Марк Клавдий Марцелл, сын Октавии, родной племянник Августа, был прямым потомком и полным тезкой знаменитого полководца Марцелла, воевавшего с Ганнибалом и заслужившего почетное прозвище «меч римлян». Древний Марцелл изображен Вергилием среди ожидающих воплощения душ и прославлен несколькими стихами, а рядом Эней видит печального юношу и спрашивает о нем отца — вот этому-то юному Марцеллу и посвящен знаменитый финал пророчества, начинающийся с предупреждения о великом горе, уготованном роду Энея, то есть роду Юлиев, к которому принадлежал и Август, пасынок и наследник Цезаря. Август, как и его двоюродный дед Юлий Цезарь, не имел мужского потомства, а потому, как и Цезарь, усыновил самого многообещающего из младших родственников и женил его на своей дочери Юлии, предполагая сделать наследником либо его самого, либо его сына, если у него будет сын, — однако Марцелл неожиданно умер, не оправдав ничьих ожиданий и возбудив всеобщую скорбь. Поэтому «быть Марцеллом» у Вергилия в цитированном контексте означает не принадлежность к этой отрасли рода Клавдиев, но самореализацию в качестве Марцелла — так обиходное nomen — omen («имя есть судьба») преобразуется в поэтическое omen — потеп («судьба есть имя»): если юный Марцелл преломит «злые судьбы», то будет не худшим или лучшим Марцеллом (то есть героем), чем его великий предок, а если нет, не быть ему Марцеллом[33]. Таким образом, Marcellus eris у Вергилия описывает не реальность, но лишь возможность, притом, как мы знаем, возможность не реализованную.

Исходные данные:
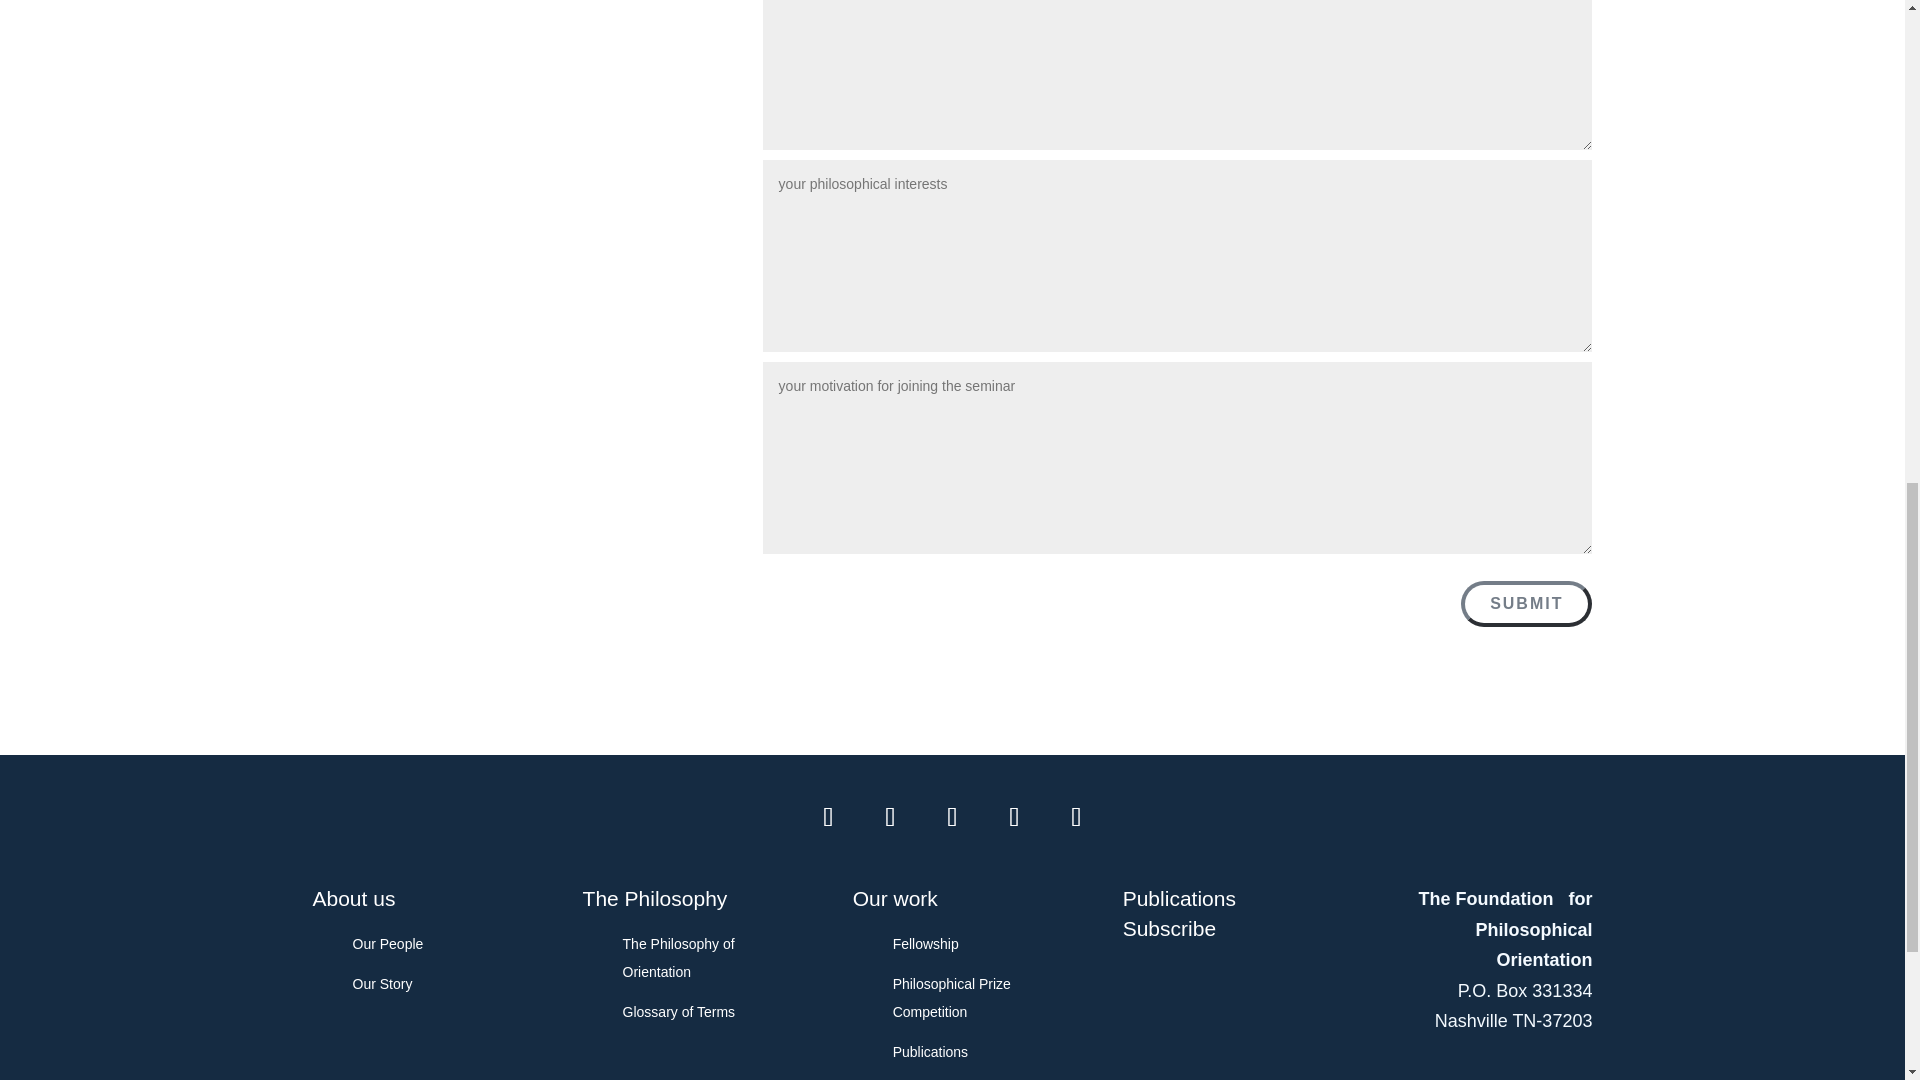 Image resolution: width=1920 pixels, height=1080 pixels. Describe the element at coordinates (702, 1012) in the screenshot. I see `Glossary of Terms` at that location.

Задания:
a. Определите, согласуется ли с текстом о Марцелле каждое утверждение, и ответьте «да» или «нет», приведя решающие слова текста в кавычках без изменений: (i) у Августа было мужское потомство; (ii) Август женил Марцелла на своей дочери Юлии; (iii) Marcellus eris у Вергилия описывает реальность.
b. Продолжите текст о Марцелле у Вергилия, начав сразу после его последнего предложения.

Ответы по порядку:
a. (i) Нет: «Август, как и его двоюродный дед Юлий Цезарь, не имел мужского потомства». (ii) Да: «женил его на своей дочери Юлии». (iii) Нет: «Marcellus eris у Вергилия описывает не реальность, но лишь возможность».

b.
Тогда новый смысл приобретают слова умирающего Маркела в рассказе старца Зосимы: «<…> поглядел так с минуту: „Ну, говорит, ступай теперь играй, живи за меня!“ Вышел я тогда и пошел играть. А в жизни потом много раз припоминал уже со слезами, как он велел жить за себя. <…> В свое время должно было все восстать и откликнуться. Так оно и случилось» (XIV, 263). Тут завершается история юного Маркела, но дальнейшее повествование свидетельствует, что Зиновий и вправду воспроизводит своей жизнью главные этапы жизни брата: невинное детство, затем краткая пора заблуждения, затем просветление ввиду близкой смерти — однако у Маркела просветление наступает ввиду близости его собственной смерти, а у Зиновия не только ввиду возможности своей или чужой гибели на дуэли, но и при воспоминании о брате: «И вспомнил я тут моего брата Маркела <…>» (XIV, 270). Можно полагать, что Алексей Карамазов по воле старца должен был воплотить своей жизнью ту же парадигму, недаром лик его был для Зосимы сразу напоминанием и пророчеством — однако напоминание изъяснено в явной форме, а пророчество, как и положено пророчеству, в символической.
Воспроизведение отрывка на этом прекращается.